[128]
МЕЗЕНСКИЙ ЗАЛИВ. МЕЗЕНЬ.
Характер уезда. Очертания берегов. Русановский лесопильный завод. Путь по реке Мезени. Старый и новый соборы. Характерность одеяний. Даха и малица. «Ад» подле города. Ничтожность реки Мезени.
Жаль было, обогнув Св.-Нос и направившись Белым морем, проститься с Мурманом, с которым ознакомились мы вполне во всю его длину. «От Кеми до Колы сорок-три Николы», говорит поговорка, свидетельствуя будто-бы о существовании сорока-трех маленьких часовен, поставленных этому высоко-чтимому, как на суше, так и на море, Святому; говорят, будто в некоторых из часовен имеется до сорока образов с его изображениями, поставленных самыми беднейшими людьми.

========================

■ Набор заданий:
**a.** Сколько образов, согласно тексту о Мезенском заливе, имеется в некоторых из часовен?
**b.** Переведите на английский язык предложение из текста о Мезенском заливе: «Жаль было, обогнув Св.-Нос и направившись Белым морем, проститься с Мурманом, с которым ознакомились мы вполне во всю его длину».
**c.** Дословно перепишите фрагмент текста о Мезенском заливе, начиная со слов «Жаль было, обогнув» и продолжая вплоть до слов «самыми беднейшими людьми.».

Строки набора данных
========================

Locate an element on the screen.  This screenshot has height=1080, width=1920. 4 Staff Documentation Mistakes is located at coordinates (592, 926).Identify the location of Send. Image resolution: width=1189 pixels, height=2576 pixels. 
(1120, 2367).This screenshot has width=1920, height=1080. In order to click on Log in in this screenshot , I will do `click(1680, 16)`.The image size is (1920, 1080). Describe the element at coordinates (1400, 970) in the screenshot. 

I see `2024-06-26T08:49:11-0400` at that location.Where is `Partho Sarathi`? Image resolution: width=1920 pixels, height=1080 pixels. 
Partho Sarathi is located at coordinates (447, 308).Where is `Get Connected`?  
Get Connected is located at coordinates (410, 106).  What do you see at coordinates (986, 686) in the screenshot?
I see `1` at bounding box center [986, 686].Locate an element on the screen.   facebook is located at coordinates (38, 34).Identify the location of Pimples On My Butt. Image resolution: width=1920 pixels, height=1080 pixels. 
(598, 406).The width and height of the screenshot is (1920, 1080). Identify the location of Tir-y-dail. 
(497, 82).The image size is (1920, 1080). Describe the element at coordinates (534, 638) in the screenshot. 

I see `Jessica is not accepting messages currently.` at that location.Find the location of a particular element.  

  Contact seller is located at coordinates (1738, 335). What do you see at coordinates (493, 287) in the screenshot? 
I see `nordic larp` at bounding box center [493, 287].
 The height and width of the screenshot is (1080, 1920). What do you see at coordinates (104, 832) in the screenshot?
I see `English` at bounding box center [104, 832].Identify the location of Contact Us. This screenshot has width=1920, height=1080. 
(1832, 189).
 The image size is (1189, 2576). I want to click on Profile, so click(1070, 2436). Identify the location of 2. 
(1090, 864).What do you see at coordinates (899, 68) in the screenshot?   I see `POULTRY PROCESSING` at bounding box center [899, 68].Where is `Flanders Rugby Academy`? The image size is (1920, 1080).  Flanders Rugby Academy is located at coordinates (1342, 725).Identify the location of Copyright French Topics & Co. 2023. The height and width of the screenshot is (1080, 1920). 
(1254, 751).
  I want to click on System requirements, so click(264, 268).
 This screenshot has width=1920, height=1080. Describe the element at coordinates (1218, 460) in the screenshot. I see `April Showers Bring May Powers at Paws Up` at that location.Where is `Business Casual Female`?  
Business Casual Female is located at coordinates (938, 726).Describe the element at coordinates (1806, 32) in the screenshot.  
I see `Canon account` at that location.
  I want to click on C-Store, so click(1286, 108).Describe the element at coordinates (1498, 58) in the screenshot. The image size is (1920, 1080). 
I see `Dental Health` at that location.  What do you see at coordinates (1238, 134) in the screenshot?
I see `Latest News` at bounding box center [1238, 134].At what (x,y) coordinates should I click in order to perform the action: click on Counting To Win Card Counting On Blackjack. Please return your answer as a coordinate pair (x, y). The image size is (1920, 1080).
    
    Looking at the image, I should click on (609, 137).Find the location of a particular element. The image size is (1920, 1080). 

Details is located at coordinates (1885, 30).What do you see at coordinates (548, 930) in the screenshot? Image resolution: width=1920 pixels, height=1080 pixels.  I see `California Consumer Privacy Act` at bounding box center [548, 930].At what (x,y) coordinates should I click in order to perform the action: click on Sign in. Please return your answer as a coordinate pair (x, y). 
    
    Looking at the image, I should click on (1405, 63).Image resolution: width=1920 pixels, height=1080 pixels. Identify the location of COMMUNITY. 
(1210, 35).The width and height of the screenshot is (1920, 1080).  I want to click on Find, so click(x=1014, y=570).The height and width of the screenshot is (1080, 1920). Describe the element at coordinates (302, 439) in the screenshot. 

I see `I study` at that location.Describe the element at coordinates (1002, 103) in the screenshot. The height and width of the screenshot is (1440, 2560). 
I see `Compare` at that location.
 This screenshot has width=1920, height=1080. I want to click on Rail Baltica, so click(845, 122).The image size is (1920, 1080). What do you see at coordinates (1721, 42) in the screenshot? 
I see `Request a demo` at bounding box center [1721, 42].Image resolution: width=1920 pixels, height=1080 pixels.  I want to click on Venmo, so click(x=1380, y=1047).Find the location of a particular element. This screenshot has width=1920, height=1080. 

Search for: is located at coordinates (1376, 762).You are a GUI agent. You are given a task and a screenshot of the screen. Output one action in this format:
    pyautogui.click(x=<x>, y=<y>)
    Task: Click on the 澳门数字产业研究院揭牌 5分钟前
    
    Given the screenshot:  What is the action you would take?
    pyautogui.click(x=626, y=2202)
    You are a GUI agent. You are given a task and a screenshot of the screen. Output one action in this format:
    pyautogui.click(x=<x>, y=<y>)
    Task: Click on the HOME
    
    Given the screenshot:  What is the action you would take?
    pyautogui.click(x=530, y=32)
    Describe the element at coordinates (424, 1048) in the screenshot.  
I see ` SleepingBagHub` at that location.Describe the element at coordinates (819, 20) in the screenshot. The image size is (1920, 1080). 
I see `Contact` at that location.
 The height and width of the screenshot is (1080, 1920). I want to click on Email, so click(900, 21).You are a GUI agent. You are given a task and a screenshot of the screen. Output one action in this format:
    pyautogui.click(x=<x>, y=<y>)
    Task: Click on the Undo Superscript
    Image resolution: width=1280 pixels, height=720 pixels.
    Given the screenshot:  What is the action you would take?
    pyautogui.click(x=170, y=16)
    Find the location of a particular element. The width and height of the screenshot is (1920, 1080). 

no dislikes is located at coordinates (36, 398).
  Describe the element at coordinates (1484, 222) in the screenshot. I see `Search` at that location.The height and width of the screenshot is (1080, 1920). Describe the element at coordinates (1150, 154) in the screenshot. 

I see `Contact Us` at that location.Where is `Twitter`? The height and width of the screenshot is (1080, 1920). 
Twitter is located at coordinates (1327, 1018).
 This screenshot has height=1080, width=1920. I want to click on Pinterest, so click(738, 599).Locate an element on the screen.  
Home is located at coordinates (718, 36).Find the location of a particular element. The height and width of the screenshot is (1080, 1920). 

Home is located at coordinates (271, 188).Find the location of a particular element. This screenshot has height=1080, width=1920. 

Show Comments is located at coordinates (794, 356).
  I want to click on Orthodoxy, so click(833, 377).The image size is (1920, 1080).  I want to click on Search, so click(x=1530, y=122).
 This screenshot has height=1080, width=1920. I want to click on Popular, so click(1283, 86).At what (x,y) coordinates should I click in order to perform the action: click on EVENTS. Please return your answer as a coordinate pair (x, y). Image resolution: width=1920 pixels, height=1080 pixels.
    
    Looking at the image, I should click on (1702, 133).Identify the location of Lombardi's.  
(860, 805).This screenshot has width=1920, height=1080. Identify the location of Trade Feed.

========================

■ Решения ниже:
**a.** До сорока образов.

**b.** It was a pity, having rounded Svyatoy Nos and set course along the White Sea, to take leave of the Murman coast, which we had come to know thoroughly along its entire length.

**c.**
Жаль было, обогнув Св.-Нос и направившись Белым морем, проститься с Мурманом, с которым ознакомились мы вполне во всю его длину. «От Кеми до Колы сорок-три Николы», говорит поговорка, свидетельствуя будто-бы о существовании сорока-трех маленьких часовен, поставленных этому высоко-чтимому, как на суше, так и на море, Святому; говорят, будто в некоторых из часовен имеется до сорока образов с его изображениями, поставленных самыми беднейшими людьми.